Data for analysis =>
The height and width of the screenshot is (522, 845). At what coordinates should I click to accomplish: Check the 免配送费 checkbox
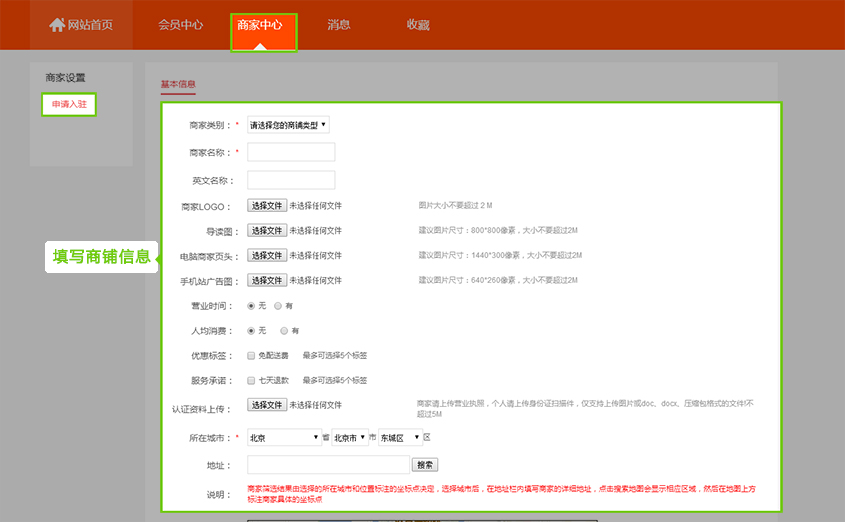251,356
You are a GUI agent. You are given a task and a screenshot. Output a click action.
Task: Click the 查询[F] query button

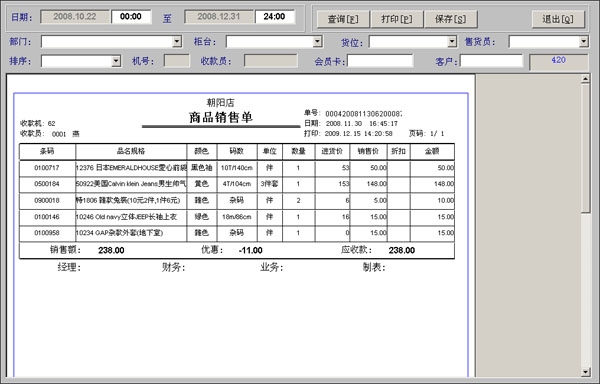(x=343, y=19)
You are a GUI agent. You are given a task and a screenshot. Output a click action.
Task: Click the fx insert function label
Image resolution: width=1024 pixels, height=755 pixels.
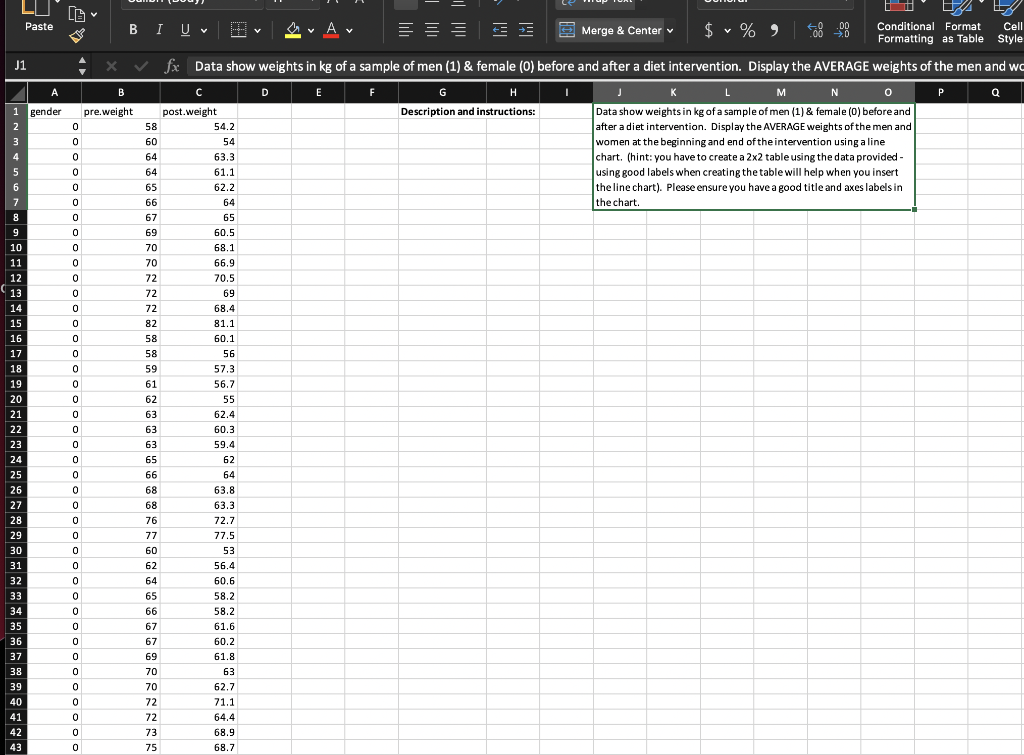pyautogui.click(x=170, y=65)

Instructions to follow =>
Reproduce each entry verbatim, excluding any embedded images.

The answer =>
The height and width of the screenshot is (522, 845). At what coordinates should I click to accomplish: Check the 免配送费 checkbox
251,356
You are a GUI agent. You are given a task and a screenshot. Output a click action.
Task: Click the 查询[F] query button

(x=343, y=19)
You are a GUI agent. You are given a task and a screenshot. Output a click action.
Task: Click the fx insert function label
Image resolution: width=1024 pixels, height=755 pixels.
pyautogui.click(x=170, y=65)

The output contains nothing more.